# Selected passage:
+++

On Qemu, because such a huge number of instructions are emulated by one CPU before it switches to another CPU, the chance of a different CPU accessing "[somewhere]" at the wrong time is very low, and it's likely that you won't see a problem. On Bochs, because far less instructions are emulated between CPU switches it's likely that you will see a problem fairly often. On a real computer there's even more chance of seeing a problem than there is on Bochs.

Now imagine what happens if you change it to this:

Code: Select all

.wait:
    bts dword [somewhere],0     ;Set the first bit and return previous bit's state in carry flag
    jc .wait

Here, because both Qemu and Bochs emulate one instruction at a time, you will never see a problem at all. However, on a real computer, 2 CPUs could read "[somewhere]" at the same time, then both update the value at "[somewhere]" and both think they have the lock. On real CPUs you'd have to use "lock bts dword [somewhere],0" to ensure that only one CPU can do the "bts" instruction at a time.

Of course this is just a silly example to demonstrate what can happen when there's race conditions and/or dodgy locking - I'm sure your problem looks very different.

Cheers,

Brendan

Posted: **Tue Jan 31, 2012 11:56 pm**

Brendan,

Thank you for your reply which is thoughtful as always.

I have not done anything to "turn on" a second CPU, even if more than one is being emulated. Though I have not read the section on activating additional CPUs in the intel guides, I assumed activating them was an explicit task. I will have to read up on that regardless of the underlying root of the problem.

Thanks

Posted: **Wed Feb 01, 2012 12:36 am**

Hi,

eryjus wrote:I have not done anything to "turn on" a second CPU, even if more than one is being emulated. Though I have not read the section on activating additional CPUs in the intel guides, I assumed activating them was an explicit task. I will have to read up on that regardless of the underlying root of the problem.

+++

Stored records:

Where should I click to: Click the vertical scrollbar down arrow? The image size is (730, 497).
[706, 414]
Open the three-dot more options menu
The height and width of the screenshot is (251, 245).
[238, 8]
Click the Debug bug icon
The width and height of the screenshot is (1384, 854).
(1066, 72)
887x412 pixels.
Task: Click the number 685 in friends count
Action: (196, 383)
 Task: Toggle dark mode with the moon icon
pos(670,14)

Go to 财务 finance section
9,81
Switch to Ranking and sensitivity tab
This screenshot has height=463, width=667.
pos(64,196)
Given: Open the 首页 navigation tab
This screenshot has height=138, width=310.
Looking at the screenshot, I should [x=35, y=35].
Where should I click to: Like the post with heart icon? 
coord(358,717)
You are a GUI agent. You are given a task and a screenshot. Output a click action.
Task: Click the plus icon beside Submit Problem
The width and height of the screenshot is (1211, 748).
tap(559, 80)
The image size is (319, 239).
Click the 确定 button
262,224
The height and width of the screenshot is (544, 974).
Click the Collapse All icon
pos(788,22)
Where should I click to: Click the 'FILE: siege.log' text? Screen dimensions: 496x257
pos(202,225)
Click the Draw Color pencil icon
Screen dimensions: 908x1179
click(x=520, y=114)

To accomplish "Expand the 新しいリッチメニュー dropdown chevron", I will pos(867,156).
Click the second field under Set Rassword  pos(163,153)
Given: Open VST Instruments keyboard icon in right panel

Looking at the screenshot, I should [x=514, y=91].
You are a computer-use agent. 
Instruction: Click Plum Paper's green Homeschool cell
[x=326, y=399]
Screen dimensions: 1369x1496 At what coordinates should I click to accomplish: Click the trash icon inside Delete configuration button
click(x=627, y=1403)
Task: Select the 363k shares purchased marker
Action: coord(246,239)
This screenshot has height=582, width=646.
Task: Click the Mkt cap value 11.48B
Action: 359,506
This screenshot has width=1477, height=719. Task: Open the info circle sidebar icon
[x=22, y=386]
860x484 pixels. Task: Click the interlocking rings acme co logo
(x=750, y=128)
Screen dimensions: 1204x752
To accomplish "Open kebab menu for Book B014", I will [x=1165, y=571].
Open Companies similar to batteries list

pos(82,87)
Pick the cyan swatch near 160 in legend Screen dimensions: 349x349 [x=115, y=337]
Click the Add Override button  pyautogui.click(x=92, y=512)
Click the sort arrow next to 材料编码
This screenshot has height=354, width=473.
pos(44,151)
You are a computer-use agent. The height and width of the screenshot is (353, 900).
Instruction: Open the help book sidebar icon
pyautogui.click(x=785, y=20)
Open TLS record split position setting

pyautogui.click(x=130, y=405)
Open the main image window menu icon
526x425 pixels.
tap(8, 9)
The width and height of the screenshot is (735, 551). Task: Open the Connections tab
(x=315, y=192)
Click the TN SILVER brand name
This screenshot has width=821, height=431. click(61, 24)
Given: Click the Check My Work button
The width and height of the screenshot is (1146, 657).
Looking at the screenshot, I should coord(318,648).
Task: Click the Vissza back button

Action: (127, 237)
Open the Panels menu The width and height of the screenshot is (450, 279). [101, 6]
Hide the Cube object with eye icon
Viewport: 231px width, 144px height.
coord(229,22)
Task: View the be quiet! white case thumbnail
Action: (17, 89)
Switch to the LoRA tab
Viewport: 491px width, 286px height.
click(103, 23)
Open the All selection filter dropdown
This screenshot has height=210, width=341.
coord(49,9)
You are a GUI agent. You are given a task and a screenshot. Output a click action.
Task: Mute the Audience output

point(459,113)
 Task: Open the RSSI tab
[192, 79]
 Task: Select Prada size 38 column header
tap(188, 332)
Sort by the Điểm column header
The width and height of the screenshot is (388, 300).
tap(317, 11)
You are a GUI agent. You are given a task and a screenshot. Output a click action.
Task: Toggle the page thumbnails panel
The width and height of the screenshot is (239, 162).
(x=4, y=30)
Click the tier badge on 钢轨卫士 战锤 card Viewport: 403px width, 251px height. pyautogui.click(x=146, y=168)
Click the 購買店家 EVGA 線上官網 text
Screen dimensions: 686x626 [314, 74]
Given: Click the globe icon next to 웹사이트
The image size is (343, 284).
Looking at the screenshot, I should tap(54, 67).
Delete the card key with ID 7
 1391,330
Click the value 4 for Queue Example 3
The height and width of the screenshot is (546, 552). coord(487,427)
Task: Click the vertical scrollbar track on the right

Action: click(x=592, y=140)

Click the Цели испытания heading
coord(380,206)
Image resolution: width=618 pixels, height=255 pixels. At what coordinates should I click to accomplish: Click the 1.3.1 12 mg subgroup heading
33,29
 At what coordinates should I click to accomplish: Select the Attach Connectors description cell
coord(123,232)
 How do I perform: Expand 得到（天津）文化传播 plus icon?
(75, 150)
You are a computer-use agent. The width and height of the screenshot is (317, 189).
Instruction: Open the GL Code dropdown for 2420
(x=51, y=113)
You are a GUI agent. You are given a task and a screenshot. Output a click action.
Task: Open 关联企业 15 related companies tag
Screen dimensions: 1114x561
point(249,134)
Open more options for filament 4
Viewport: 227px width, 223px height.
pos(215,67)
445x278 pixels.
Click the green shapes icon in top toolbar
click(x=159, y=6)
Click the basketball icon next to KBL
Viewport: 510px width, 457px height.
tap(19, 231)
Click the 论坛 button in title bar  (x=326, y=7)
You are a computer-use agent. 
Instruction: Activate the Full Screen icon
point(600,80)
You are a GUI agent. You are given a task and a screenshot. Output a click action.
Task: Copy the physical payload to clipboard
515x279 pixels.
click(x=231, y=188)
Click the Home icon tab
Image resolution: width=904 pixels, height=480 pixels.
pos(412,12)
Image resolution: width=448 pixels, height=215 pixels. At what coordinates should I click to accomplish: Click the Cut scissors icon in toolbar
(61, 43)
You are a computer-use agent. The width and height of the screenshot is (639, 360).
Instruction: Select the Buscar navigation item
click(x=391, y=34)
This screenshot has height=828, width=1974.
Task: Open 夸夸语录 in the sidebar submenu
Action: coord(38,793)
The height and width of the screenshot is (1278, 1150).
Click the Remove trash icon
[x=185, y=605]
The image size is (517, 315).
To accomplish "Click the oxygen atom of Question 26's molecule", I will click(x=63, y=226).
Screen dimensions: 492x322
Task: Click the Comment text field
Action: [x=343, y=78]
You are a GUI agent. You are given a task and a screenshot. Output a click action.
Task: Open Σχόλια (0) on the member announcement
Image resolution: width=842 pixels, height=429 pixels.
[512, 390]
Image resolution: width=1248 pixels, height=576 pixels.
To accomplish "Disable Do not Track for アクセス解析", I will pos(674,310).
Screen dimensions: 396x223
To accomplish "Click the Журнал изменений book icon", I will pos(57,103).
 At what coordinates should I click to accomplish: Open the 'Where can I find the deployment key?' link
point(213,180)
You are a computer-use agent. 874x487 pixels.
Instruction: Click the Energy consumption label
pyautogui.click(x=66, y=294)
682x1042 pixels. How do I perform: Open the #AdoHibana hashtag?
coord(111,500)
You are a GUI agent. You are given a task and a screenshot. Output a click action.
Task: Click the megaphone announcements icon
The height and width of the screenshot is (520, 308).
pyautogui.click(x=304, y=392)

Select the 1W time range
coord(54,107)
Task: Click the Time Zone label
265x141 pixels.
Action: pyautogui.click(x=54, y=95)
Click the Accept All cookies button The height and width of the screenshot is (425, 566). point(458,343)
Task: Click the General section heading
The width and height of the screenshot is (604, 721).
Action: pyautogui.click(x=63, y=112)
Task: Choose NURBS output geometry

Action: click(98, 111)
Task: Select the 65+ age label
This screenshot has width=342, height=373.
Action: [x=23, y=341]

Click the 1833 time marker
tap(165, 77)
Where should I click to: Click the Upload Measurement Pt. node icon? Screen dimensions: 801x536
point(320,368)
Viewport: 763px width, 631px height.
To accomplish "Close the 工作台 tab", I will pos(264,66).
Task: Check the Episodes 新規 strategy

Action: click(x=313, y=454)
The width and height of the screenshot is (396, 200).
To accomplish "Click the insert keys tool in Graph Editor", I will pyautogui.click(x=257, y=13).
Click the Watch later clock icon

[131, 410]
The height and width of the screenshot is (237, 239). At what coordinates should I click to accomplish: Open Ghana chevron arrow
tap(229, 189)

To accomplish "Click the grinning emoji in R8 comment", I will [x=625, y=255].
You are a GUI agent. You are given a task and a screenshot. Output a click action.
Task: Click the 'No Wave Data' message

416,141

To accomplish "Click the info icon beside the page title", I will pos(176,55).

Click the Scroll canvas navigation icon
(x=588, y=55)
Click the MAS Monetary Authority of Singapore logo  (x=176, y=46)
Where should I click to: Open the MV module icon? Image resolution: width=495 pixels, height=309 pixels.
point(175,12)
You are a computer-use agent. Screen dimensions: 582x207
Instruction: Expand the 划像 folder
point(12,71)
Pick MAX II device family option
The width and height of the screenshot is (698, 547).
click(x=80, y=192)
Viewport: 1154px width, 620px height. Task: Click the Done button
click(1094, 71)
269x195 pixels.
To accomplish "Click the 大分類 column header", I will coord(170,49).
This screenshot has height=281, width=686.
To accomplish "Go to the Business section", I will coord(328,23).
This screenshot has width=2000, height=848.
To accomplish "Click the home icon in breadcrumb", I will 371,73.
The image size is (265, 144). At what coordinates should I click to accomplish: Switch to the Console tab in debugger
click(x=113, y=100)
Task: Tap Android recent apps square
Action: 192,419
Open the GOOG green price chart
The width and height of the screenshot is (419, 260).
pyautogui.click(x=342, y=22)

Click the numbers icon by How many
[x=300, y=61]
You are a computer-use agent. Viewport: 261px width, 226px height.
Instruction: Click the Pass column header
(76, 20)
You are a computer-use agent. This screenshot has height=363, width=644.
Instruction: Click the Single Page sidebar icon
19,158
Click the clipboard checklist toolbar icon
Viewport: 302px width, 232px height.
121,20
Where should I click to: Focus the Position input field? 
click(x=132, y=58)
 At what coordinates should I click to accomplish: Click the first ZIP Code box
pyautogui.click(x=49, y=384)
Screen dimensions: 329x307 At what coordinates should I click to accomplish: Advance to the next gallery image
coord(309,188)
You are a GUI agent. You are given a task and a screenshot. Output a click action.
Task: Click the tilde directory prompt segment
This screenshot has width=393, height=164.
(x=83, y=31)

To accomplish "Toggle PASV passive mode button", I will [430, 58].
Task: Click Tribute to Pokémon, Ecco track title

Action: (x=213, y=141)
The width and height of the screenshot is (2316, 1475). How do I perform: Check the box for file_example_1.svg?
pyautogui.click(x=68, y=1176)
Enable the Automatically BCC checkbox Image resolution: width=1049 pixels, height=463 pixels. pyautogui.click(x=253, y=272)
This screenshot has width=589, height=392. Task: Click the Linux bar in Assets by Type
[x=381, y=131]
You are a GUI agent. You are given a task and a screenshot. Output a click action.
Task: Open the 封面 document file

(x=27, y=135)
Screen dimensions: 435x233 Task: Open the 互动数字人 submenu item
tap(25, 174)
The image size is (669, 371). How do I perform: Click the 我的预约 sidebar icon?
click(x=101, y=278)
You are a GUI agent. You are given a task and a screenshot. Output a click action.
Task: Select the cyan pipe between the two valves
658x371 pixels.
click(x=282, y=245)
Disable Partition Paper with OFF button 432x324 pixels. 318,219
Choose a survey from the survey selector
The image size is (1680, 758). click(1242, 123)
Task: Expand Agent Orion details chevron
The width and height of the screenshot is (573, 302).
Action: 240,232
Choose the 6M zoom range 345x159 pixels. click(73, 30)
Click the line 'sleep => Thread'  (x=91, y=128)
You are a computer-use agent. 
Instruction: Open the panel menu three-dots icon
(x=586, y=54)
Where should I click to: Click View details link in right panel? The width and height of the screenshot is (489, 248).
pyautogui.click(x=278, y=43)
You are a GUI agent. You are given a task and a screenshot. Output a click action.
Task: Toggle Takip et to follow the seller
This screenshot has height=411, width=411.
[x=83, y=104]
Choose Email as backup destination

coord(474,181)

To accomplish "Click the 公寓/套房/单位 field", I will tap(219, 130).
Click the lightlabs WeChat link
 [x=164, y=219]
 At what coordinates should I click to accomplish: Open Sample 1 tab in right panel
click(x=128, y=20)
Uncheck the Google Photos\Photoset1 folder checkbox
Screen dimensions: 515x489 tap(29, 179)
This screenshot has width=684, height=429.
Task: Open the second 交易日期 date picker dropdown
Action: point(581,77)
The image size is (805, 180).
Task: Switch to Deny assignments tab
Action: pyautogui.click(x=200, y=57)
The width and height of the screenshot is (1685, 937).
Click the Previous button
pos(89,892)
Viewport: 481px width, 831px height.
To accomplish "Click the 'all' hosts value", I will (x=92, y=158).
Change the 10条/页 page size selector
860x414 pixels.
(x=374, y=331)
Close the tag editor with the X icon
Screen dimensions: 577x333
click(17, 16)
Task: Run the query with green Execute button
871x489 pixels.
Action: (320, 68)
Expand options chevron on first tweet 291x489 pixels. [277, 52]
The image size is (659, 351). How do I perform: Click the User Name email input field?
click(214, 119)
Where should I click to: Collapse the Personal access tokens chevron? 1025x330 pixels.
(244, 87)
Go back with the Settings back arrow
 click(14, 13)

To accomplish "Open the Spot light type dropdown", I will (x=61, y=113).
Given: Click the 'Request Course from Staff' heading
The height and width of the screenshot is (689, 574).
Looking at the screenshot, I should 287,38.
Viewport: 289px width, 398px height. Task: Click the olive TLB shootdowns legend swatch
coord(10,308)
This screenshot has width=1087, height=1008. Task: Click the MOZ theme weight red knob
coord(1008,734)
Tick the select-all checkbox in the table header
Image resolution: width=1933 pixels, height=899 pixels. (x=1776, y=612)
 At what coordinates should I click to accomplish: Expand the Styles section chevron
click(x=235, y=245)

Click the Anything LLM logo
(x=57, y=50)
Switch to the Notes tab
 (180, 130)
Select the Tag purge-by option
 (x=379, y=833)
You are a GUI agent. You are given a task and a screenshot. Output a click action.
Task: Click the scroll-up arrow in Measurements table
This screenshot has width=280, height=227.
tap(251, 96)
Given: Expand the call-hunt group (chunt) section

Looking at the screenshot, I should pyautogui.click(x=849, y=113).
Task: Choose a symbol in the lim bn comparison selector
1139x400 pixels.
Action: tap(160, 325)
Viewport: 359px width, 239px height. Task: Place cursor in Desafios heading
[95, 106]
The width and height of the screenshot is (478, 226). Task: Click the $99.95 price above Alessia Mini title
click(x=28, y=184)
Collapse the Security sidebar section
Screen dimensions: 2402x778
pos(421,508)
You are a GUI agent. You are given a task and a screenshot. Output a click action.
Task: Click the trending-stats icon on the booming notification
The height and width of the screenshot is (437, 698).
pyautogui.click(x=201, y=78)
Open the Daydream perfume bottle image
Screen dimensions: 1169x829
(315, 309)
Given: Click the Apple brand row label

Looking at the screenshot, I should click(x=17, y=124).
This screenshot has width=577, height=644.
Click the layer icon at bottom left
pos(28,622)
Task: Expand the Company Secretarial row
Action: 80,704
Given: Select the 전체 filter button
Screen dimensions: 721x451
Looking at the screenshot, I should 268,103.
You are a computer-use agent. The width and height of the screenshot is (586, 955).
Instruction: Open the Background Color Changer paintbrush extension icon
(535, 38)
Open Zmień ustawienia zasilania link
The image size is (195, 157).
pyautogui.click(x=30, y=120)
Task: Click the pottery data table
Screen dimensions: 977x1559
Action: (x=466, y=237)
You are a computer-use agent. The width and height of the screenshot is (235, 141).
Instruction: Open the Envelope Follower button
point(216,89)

+++

# What to do:
[1] Decide whether each statement agrees with the forum thread on emulated CPUs and locking, answering yes or no and quoting the deciding words: (a) Bochs emulates fewer instructions between CPU switches than Qemu does. (b) With the "bts" loop, Qemu and Bochs will both show the problem. (c) The person replying to Brendan has already read the Intel section on activating additional CPUs.
[2] In the forum thread on emulated CPUs and locking, rename "real computer" to "physical machine" in the stretch from "Here, because both" through "thoughtful as always.", and write out that stretch.
[3] Please extend the forum thread on emulated CPUs and locking, starting after its last sentence.

# Written answers:
[1]
(a) Yes: "On Bochs, because far less instructions are emulated between CPU switches"
(b) No: "Here, because both Qemu and Bochs emulate one instruction at a time, you will never see a problem at all."
(c) No: "Though I have not read the section on activating additional CPUs in the intel guides"

[2]
Here, because both Qemu and Bochs emulate one instruction at a time, you will never see a problem at all. However, on a physical machine, 2 CPUs could read "[somewhere]" at the same time, then both update the value at "[somewhere]" and both think they have the lock. On real CPUs you'd have to use "lock bts dword [somewhere],0" to ensure that only one CPU can do the "bts" instruction at a time.

Of course this is just a silly example to demonstrate what can happen when there's race conditions and/or dodgy locking - I'm sure your problem looks very different.

Cheers,

Brendan

Posted: **Tue Jan 31, 2012 11:56 pm**

Brendan,

Thank you for your reply which is thoughtful as always.

[3]
Doh - I assumed, and we all know how that works..

You do have to activate other CPUs explicitly, and you can't do that by accident.

That only leaves timing related problem/s in the semaphore code, IRQ handler/s or scheduler. I can't think of anything that would fail to show symptoms on Qemu, unless it's sensitive to CPU speed (as Bochs is a little slower than Qemu). Maybe on Bochs the process receives the character but (sometimes) doesn't quite get enough time to print the character before the scheduler's IRQ causes a task switch.

Cheers,

Brendan

Posted: **Sat Feb 04, 2012 5:45 pm**

Brendan,

Thank you for your guidance. It turns out I had a couple of things to deal with.

I did find a bug in my semaphore code picking the right process to rechedule to when the blocked process releases. I remembered your reply to my first post (http://forum.osdev.org/viewtopic.php?f=1&t=24452) and your coaching on how to code Reschedule():

I recommend that people begin with a "Switch_To_Thread(Thread_ID)" function. Your "Reschedule()" would decide which thread to switch to and then call the "Switch_To_Thread(Thread_ID)" function; and other parts of the kernel will call "Reschedule()" or "Switch_To_Thread(Thread_ID)" directly.

Thanks again for that. I did go back and fix my error.

Second, I do have a timing issue. What is happening is that a process will unblock and the timer will fire and ask for a reschedule before a character will be allowed to print. Ultimately, the process goes from blocked to running to ready queue before the letter is printed and that changes the order of the letters until the next instance of the timing condition.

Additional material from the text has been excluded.